Yeni yılı isteyen gülerek eğlenerek, isteyen dans ederek şakı söyleyerek, isteyen de ibadet ederek karşılayabilir. Dozunda olmak şartıyla asıl amaç sevdiklerimizle mutlu bir şekilde geçirmek olmalı. Yılbaşını çoşkuyla ya da ibadetle karşılamanın hiçbir dinle özel bir alakası yoktur.
Aslında yeni yılı çoşkuyla karşılamak için sebebiniz olması da gerekmiyor. Yeni bir yıl yenilenmenin diğer adıdır. yeni bir umut yeni bir başlangıç demektir. Herkesin, hedefleri, beklentileri, hayata dair planları var. Ülkemizde neredeyse her hafta özel bir gün kutlanıyor. Toplamda kutlanan 119 özel günümüz var. Özel günlerin toplumsal birlik ve beraberlikle, toplum içinde kaynaştırıcı ve birleştirici bir gücü olduğu ortadır. Sevgilisi olmayanlar için sevgililer günü anlamsız olabilir ya da annesini kaybeden biri için anneler günü ne ızdırap vericidir kimbilir? Kadınlar gününde kadın dayanışma platformlarının sesini, daha gür daha yüksek sesle duyarız.

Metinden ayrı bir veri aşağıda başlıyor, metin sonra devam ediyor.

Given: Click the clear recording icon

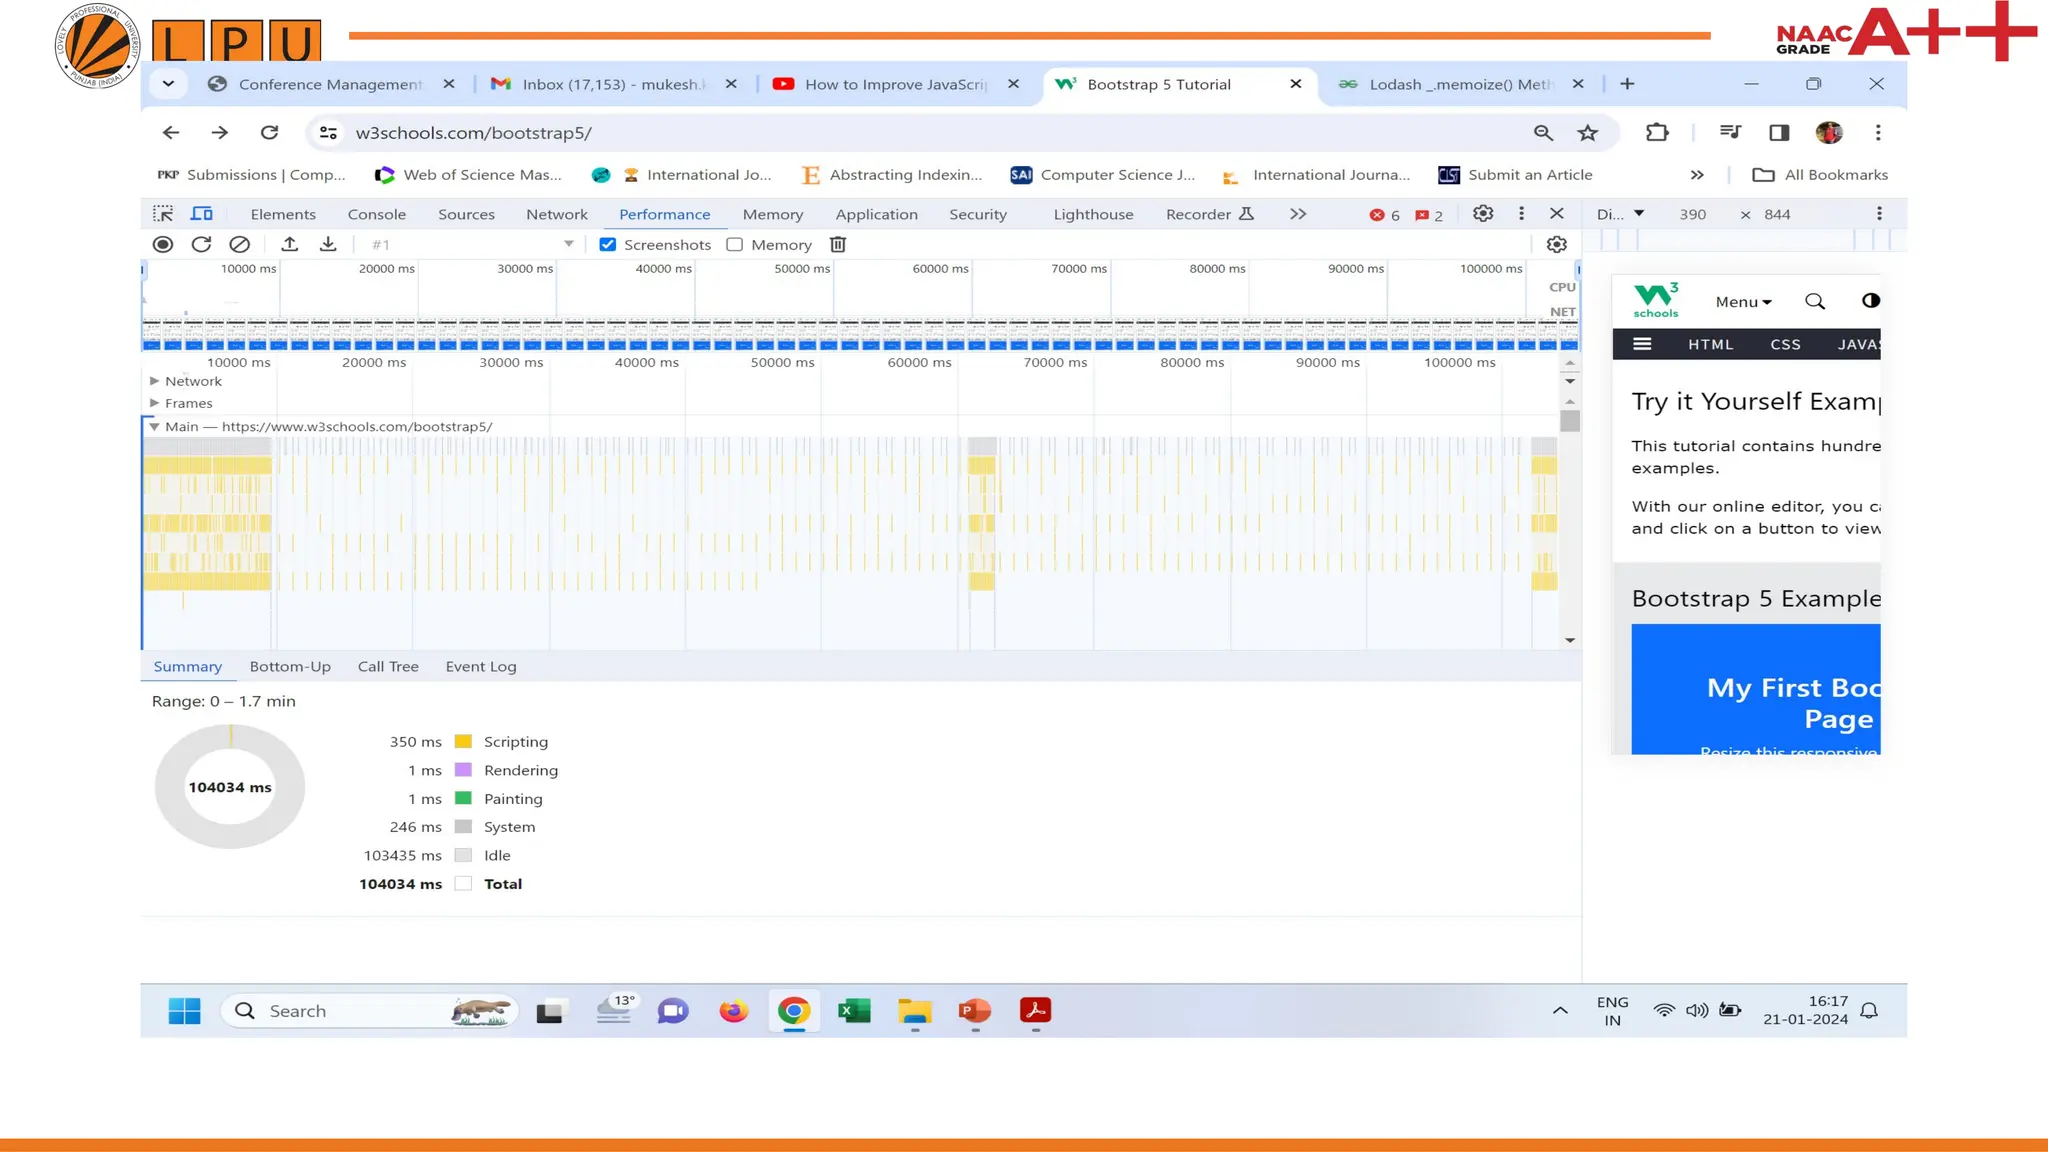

Her özel günün kendine has önemi ve toplumsal bir mesajı Vardır. Ama yeni yıl öyle değil. Herkes için bir umut var. Yeni bir başlangıç umudu. Kimileri için yeni iş, kimileri için evlat, kimileri için eş, aile umudu...
Velhasıl her yıl olduğu gibi acısıyla tatlısıyla yaşanacak, insanlar da kendileri ve sevdikleri için iyi bir yıl beklentisi içine girecekler. Yılın ilk gününün sabahına uyandığımızda umutla, hayallerle kaldığımız yerden yaşamaya devam edeceğiz. Hayatımızda çok fazla şeyin değişmeyeceğini bildiğimiz halde hayata umutla bakmaya devam edeceğiz.
Postacıya “izin günü ne yapacaksın?” diye sormuşlar, “şöyle bir mahalleyi dolaşacağım” demiş. Bizler de ömrümüz ve sağlığımız el verdiği sürece iyisiyle kötüsüyle bir 365 günü daha yaşamaya çalışacağız.
Yeni yılın tüm insanlığa barış, sağlık ve huzur getirmesini diliyorum.